→ Stored data:

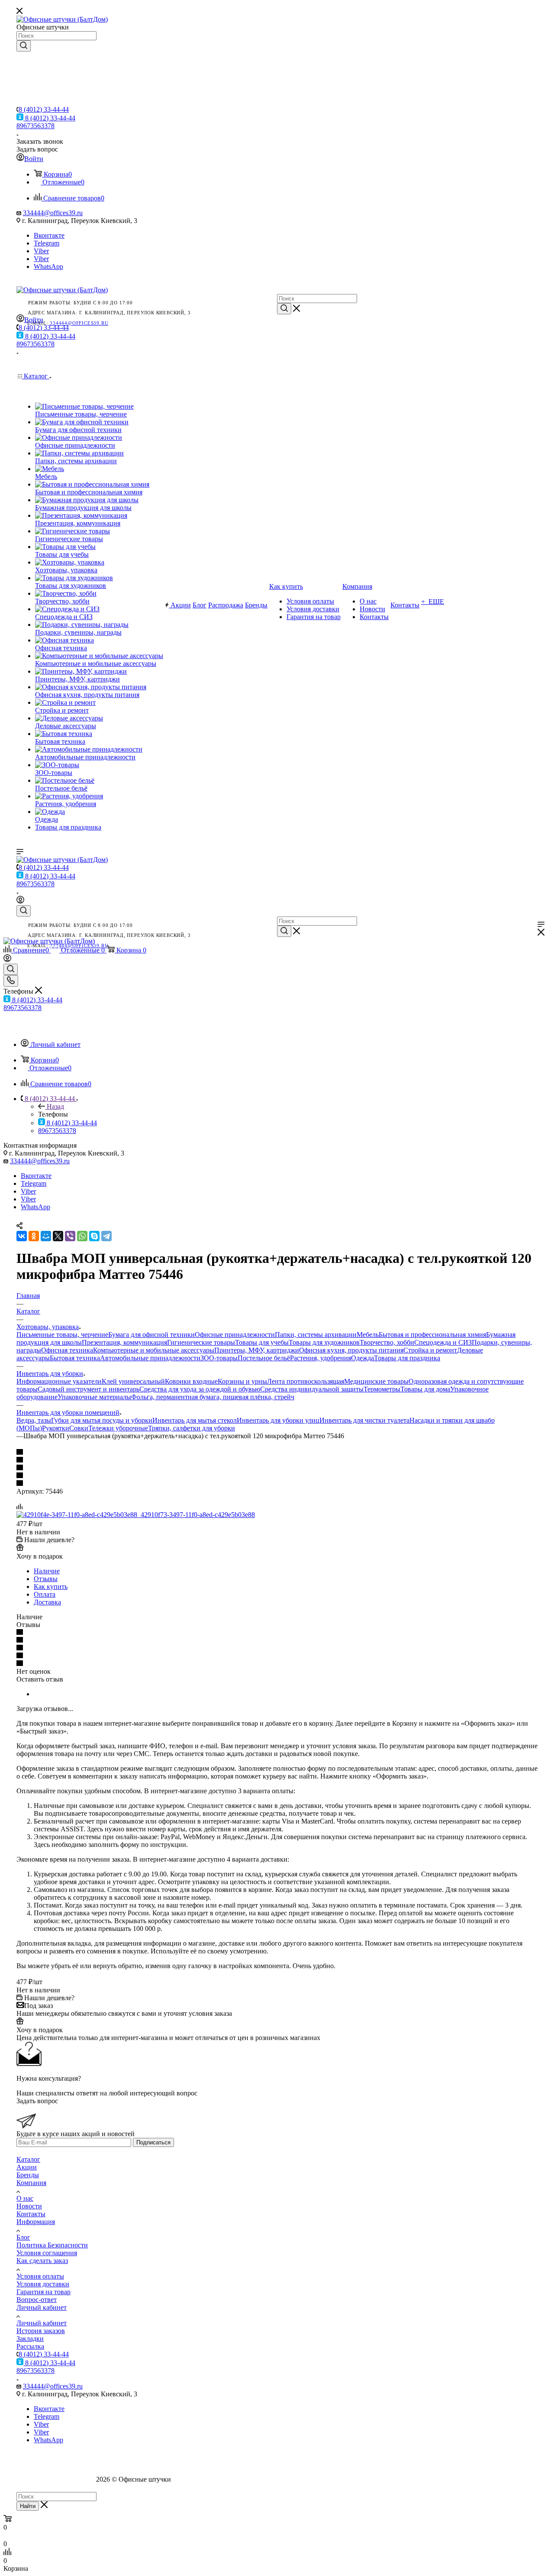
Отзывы (46, 1578)
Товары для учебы (262, 1342)
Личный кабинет (41, 2307)
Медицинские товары (376, 1381)
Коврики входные (191, 1381)
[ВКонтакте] (21, 1236)
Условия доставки (42, 2284)
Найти (27, 2506)
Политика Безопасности (52, 2245)
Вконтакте (49, 235)
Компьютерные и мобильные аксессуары (153, 1350)
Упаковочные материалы (94, 1397)
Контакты (30, 2214)
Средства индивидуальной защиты (312, 1389)
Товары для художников (324, 1342)
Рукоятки (55, 1428)
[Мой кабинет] (20, 901)
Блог (23, 2237)
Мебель (368, 1334)
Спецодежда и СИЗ (443, 1342)
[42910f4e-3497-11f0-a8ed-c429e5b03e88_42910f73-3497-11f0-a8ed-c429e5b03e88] (135, 1514)
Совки (78, 1428)
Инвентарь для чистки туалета (364, 1420)
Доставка (47, 1602)
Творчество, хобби (387, 1342)
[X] (58, 1236)
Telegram (46, 243)
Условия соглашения (46, 2252)
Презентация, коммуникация (124, 1342)
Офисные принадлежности (235, 1334)
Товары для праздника (407, 1358)
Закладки (30, 2338)
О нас (24, 2198)
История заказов (40, 2330)
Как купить (51, 1586)
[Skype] (94, 1236)
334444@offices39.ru (53, 212)
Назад (55, 1106)
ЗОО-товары (219, 1358)
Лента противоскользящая (305, 1381)
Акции (26, 2167)
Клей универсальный (133, 1381)
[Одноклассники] (34, 1236)
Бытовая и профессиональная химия (432, 1334)
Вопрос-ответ (36, 2299)
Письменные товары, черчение (62, 1334)
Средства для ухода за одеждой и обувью (199, 1389)
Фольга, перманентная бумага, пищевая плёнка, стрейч (212, 1397)
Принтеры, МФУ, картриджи (256, 1350)
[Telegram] (106, 1236)
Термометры (382, 1389)
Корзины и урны (242, 1381)
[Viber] (70, 1236)
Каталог (28, 2159)
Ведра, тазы (33, 1420)
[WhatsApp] (82, 1236)
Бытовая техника (75, 1358)
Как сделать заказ (42, 2260)
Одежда (362, 1358)
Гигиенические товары (201, 1342)
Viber (41, 251)
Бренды (27, 2175)
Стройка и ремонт (430, 1350)
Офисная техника (67, 1350)
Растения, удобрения (320, 1358)
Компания (31, 2182)
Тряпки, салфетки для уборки (191, 1428)
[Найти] (23, 46)
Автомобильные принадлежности (150, 1358)
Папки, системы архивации (316, 1334)
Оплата (44, 1594)
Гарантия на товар (43, 2291)
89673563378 (35, 125)
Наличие (47, 1571)
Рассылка (30, 2346)
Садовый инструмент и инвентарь (88, 1389)
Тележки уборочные (118, 1428)
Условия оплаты (40, 2276)
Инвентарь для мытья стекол (194, 1420)
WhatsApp (48, 266)
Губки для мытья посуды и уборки (101, 1420)
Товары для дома (425, 1389)
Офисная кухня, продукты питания (351, 1350)
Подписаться (153, 2142)
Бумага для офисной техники (151, 1334)
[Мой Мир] (46, 1236)
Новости (29, 2206)
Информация (35, 2221)
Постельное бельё (264, 1358)
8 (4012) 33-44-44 (44, 109)
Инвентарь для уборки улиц (278, 1420)
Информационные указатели (59, 1381)
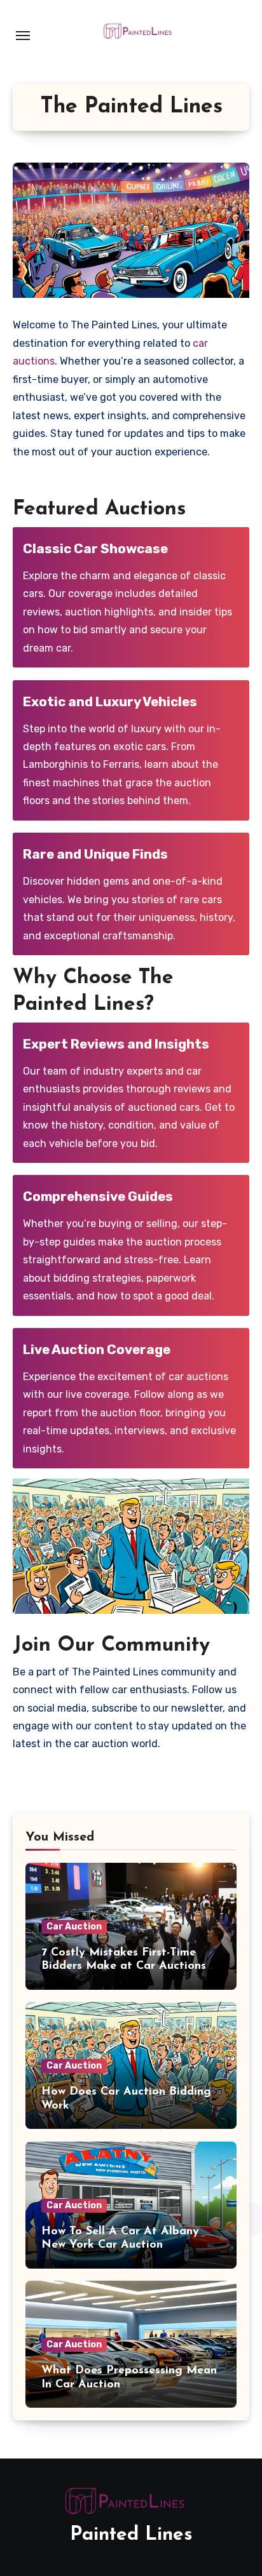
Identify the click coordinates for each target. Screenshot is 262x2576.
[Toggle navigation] (23, 35)
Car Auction (74, 1926)
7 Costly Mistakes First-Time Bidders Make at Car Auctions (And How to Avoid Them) (123, 1966)
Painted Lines (131, 2535)
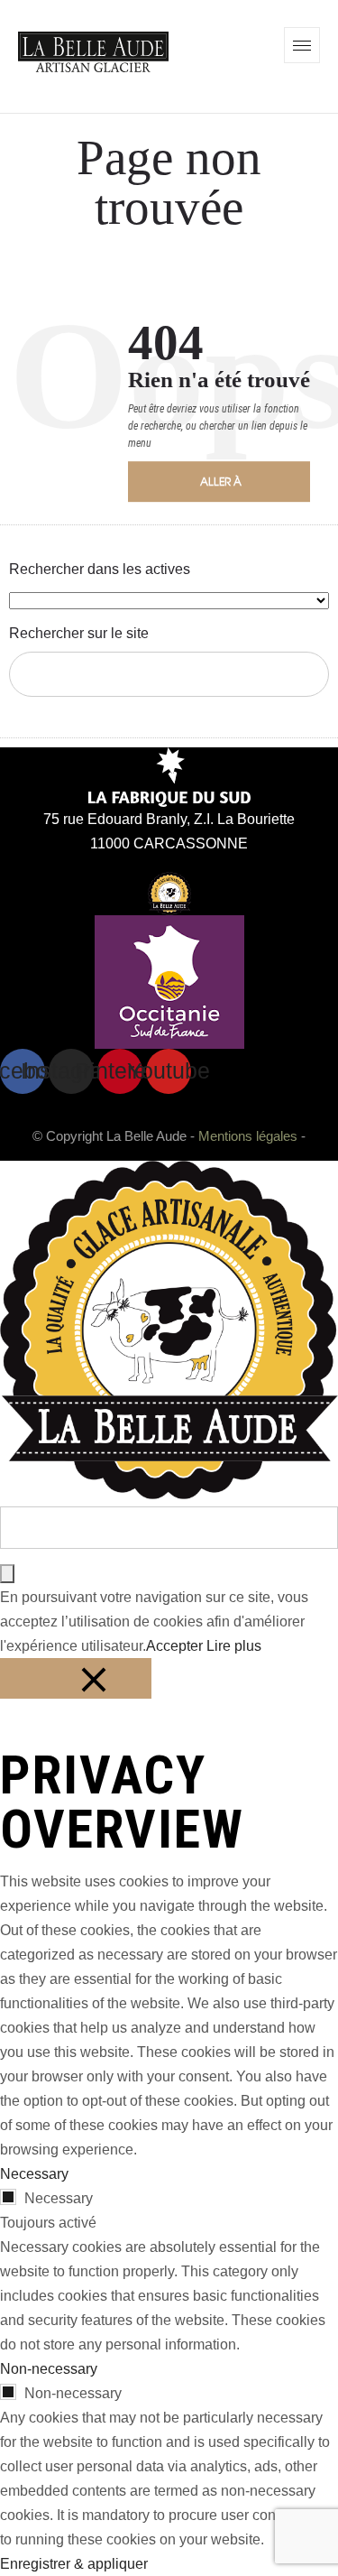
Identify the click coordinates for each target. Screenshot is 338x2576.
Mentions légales (247, 1136)
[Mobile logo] (169, 1494)
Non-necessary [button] (48, 2369)
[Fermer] (75, 1678)
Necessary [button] (34, 2174)
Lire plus (233, 1646)
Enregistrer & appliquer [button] (74, 2563)
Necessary (58, 2198)
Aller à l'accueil (227, 487)
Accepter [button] (174, 1646)
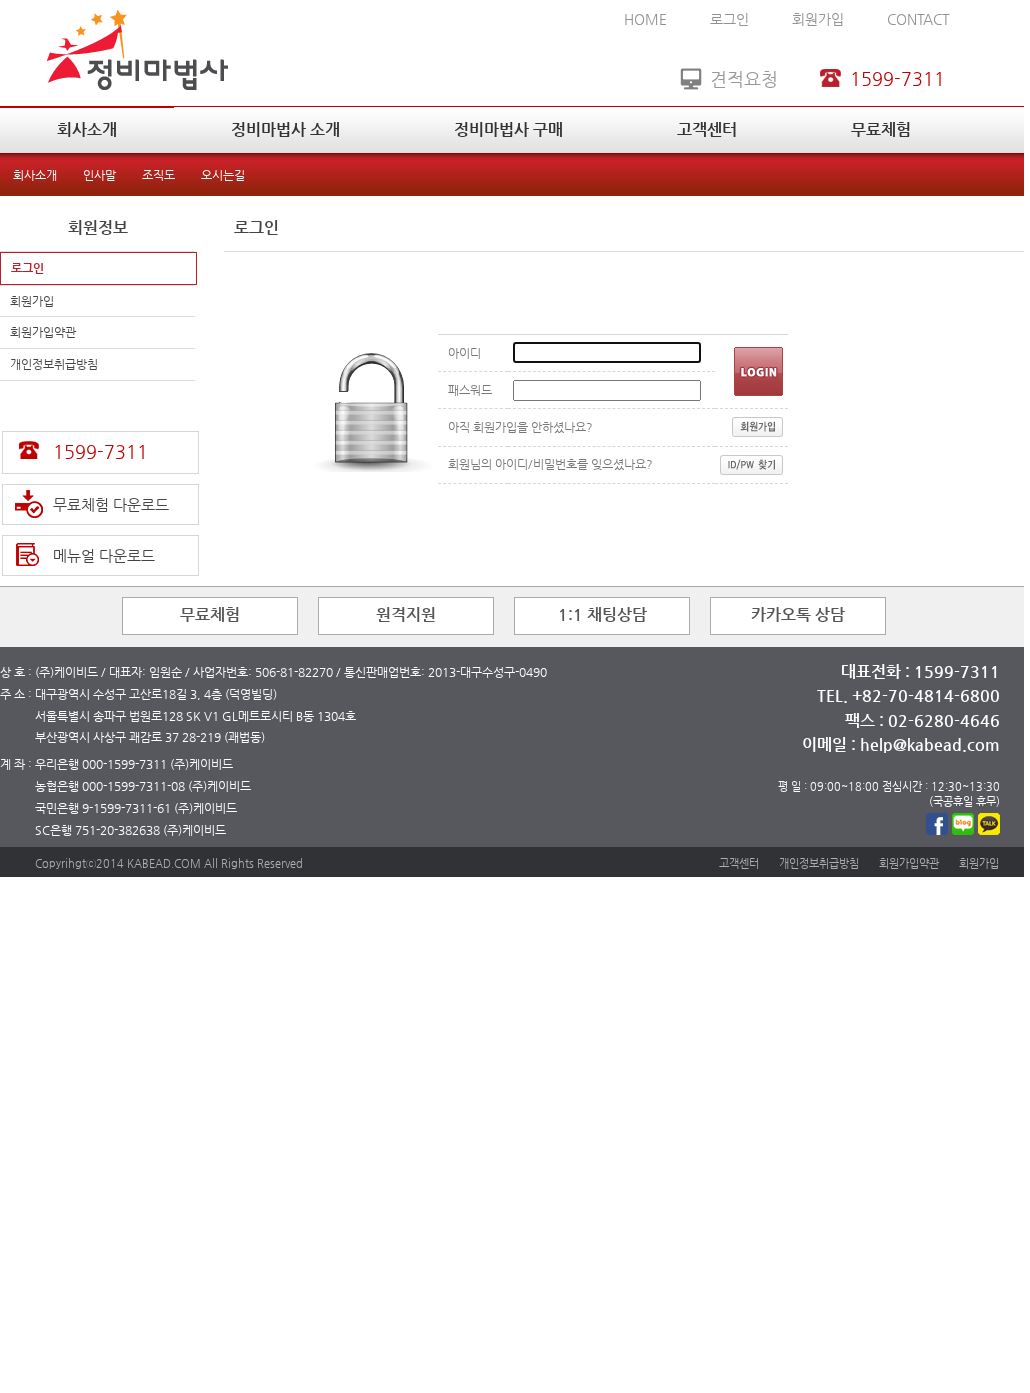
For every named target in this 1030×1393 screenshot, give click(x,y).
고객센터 (707, 129)
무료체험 (881, 129)
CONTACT (918, 19)
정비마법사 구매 (508, 129)
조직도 (158, 175)
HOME (645, 19)
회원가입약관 (43, 332)
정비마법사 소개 (285, 129)
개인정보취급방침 (54, 364)
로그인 (729, 19)
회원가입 (818, 19)
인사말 (99, 175)
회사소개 (87, 129)
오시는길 (223, 175)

→ Problem to work on: Exactly as they stand, write the lines from the one holding "Информация (35, 2221)" to the end of the material, both ends included. Do not copy the pictures.

→ Result of this exercise:
Информация (35, 2221)
Постельное бельё (264, 1358)
8 (4012) 33-44-44 (44, 109)
Инвентарь для уборки улиц (278, 1420)
Информационные указатели (59, 1381)
Identify the click coordinates for each target. Screenshot is 262x2576.
[Toggle navigation] (23, 35)
Car Auction (74, 1926)
7 Costly Mistakes First-Time Bidders Make at Car Auctions (And How to Avoid Them) (123, 1966)
Painted Lines (131, 2535)
Identify the click coordinates for each target. Screenshot is 338x2576.
Mentions légales (247, 1136)
[Mobile logo] (169, 1494)
Non-necessary [button] (48, 2369)
[Fermer] (75, 1678)
Necessary [button] (34, 2174)
Lire plus (233, 1646)
Enregistrer & appliquer [button] (74, 2563)
Necessary (58, 2198)
Aller à l'accueil (227, 487)
Accepter [button] (174, 1646)
For every named target in this 1030×1393 screenshot, give click(x,y).
고객센터 (707, 129)
무료체험 (881, 129)
CONTACT (918, 19)
정비마법사 구매 (508, 129)
조직도 (158, 175)
HOME (645, 19)
회원가입약관 (43, 332)
정비마법사 소개 (285, 129)
개인정보취급방침 (54, 364)
로그인 (729, 19)
회원가입 (818, 19)
인사말 (99, 175)
회사소개 (87, 129)
오시는길 (223, 175)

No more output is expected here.